Which lines in the records below hold the word "computer"? Copy each of them.

- Opening Delimiter -

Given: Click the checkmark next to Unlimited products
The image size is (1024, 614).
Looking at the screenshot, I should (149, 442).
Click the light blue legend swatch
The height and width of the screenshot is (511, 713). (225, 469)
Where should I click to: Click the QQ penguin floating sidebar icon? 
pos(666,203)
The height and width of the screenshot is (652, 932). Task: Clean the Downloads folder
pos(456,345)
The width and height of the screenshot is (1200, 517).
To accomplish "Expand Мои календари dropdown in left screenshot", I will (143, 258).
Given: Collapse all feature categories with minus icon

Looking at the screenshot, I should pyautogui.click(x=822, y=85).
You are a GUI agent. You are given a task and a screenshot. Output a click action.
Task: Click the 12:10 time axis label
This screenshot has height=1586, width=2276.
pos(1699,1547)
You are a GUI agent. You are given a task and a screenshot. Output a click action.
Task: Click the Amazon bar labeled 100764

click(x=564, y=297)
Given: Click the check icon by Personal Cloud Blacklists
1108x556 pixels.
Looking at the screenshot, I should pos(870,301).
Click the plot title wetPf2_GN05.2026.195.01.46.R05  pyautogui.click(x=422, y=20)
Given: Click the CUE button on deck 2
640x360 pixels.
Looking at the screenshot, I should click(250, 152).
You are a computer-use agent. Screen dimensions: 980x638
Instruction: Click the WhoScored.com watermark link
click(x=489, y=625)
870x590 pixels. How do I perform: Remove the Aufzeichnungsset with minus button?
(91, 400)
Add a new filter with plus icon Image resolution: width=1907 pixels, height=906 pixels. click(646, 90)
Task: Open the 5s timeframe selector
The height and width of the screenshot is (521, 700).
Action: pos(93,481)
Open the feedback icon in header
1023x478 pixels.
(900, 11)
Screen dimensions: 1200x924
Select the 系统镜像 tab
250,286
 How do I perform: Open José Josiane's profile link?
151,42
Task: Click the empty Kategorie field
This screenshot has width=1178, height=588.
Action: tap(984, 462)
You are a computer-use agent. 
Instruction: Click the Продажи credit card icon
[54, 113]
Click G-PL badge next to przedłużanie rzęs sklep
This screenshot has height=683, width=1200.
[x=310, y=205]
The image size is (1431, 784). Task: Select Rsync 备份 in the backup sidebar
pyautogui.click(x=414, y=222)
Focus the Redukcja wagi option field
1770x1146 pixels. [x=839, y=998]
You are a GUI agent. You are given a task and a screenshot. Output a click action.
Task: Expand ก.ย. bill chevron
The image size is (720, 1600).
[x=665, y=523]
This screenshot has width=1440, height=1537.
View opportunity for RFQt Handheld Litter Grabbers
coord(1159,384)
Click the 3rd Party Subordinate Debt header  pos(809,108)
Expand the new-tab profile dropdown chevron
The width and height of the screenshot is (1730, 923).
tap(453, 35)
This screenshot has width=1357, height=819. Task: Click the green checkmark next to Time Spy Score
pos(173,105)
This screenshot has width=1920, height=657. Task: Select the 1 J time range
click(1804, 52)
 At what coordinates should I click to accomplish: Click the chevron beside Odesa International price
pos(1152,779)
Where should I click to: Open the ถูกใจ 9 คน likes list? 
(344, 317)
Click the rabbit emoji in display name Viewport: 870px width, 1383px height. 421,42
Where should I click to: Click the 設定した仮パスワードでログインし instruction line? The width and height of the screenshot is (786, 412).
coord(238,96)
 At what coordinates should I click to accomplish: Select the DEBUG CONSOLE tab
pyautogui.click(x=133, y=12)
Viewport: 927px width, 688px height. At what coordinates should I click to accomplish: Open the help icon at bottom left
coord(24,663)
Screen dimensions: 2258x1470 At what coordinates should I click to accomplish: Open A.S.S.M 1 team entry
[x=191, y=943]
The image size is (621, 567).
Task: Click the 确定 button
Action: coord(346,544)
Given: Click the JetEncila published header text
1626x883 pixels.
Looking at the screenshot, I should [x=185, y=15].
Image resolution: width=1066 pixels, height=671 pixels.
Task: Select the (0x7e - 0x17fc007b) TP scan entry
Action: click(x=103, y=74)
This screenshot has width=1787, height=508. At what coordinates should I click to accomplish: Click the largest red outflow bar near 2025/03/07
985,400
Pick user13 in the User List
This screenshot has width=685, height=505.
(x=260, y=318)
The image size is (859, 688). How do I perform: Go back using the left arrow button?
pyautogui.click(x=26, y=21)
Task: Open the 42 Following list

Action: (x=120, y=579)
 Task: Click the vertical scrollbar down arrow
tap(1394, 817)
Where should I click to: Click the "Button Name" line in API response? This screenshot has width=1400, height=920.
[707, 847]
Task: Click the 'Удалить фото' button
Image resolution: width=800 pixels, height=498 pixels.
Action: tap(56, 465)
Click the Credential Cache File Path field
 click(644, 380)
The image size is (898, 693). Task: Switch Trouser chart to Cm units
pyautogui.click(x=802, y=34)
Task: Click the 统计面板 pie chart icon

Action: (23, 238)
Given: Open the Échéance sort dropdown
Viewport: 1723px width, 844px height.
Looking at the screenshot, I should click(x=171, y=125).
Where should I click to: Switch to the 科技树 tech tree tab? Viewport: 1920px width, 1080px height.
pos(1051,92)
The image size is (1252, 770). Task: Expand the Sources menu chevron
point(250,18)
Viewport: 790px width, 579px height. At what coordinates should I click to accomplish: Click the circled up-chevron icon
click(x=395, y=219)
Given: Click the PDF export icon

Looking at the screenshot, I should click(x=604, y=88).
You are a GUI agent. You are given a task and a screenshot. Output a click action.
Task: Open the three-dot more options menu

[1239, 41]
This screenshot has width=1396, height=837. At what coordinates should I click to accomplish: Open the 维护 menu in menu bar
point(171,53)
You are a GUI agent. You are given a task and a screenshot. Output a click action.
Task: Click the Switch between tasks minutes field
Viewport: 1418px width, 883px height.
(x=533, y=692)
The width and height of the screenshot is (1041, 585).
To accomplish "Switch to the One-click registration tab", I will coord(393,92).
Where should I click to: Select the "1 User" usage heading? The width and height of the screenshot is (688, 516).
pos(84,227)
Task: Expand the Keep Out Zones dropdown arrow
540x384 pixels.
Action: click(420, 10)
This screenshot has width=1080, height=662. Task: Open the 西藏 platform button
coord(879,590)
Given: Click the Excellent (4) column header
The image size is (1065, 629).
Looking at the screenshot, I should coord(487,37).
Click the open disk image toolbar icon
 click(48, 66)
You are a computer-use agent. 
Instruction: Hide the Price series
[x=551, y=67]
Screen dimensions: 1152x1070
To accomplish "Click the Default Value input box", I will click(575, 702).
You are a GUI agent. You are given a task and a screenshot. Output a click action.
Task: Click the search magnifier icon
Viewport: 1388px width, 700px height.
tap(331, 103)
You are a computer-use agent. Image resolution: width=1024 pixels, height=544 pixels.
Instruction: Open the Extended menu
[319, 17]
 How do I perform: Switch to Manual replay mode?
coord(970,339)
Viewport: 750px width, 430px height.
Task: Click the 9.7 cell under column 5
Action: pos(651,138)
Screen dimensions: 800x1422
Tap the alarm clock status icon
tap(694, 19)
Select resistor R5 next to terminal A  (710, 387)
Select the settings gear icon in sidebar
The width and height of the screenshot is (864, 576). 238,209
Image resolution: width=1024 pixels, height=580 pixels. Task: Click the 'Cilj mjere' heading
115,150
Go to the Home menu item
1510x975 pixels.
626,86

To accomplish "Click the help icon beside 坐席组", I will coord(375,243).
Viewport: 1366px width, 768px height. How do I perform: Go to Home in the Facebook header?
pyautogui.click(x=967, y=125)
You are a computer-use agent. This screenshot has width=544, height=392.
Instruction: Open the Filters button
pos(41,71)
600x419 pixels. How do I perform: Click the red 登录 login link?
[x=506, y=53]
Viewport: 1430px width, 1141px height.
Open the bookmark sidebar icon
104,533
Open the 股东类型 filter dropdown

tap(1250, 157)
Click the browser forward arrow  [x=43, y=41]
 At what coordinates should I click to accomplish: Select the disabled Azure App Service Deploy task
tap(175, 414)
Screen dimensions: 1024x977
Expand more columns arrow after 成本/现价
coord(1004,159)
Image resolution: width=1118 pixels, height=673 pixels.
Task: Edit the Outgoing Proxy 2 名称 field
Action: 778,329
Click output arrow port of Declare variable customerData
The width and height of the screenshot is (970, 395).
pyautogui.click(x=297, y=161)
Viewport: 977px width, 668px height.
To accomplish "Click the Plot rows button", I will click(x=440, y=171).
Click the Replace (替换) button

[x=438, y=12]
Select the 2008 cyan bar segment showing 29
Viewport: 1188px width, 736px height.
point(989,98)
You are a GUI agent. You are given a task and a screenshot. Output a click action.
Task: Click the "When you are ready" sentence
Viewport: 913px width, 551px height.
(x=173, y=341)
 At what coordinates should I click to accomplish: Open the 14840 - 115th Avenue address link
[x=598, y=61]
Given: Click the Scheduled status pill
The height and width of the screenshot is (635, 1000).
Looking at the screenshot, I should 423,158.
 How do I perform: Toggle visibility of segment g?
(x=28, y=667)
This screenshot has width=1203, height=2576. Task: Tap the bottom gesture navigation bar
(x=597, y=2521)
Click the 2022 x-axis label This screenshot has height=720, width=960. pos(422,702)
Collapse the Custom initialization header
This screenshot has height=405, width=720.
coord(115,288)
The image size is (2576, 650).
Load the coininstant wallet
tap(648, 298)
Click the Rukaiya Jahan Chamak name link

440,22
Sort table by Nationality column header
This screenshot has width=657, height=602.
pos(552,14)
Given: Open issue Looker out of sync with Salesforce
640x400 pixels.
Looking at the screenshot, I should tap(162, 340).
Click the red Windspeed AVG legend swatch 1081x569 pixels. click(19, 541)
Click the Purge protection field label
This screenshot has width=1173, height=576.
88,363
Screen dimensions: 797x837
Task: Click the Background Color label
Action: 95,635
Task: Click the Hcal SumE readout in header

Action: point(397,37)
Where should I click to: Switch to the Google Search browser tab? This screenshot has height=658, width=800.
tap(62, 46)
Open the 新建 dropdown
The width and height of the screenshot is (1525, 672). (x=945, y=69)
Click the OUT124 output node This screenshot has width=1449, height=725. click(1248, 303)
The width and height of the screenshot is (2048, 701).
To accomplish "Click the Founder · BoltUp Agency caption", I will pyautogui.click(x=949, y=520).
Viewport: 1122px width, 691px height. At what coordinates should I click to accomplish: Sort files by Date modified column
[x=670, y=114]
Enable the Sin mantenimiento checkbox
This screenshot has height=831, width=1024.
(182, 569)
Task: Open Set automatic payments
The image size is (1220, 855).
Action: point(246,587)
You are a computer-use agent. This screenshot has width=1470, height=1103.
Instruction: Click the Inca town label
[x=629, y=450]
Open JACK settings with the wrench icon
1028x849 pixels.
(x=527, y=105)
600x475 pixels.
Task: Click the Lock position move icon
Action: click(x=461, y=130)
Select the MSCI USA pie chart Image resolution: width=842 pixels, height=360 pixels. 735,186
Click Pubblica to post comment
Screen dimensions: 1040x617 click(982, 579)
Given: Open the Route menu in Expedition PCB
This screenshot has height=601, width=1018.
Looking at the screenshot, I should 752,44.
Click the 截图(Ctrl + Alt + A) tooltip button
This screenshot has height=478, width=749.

- Closing Delimiter -

#### [Exercise answer]
You are a computer-use agent. Screen dimensions: 980x638
You are a computer-use agent. 
You are a computer-use agent. 
You are a computer-use agent. Image resolution: width=1024 pixels, height=544 pixels.
You are a computer-use agent. This screenshot has width=544, height=392.
You are a computer-use agent. This screenshot has width=1470, height=1103.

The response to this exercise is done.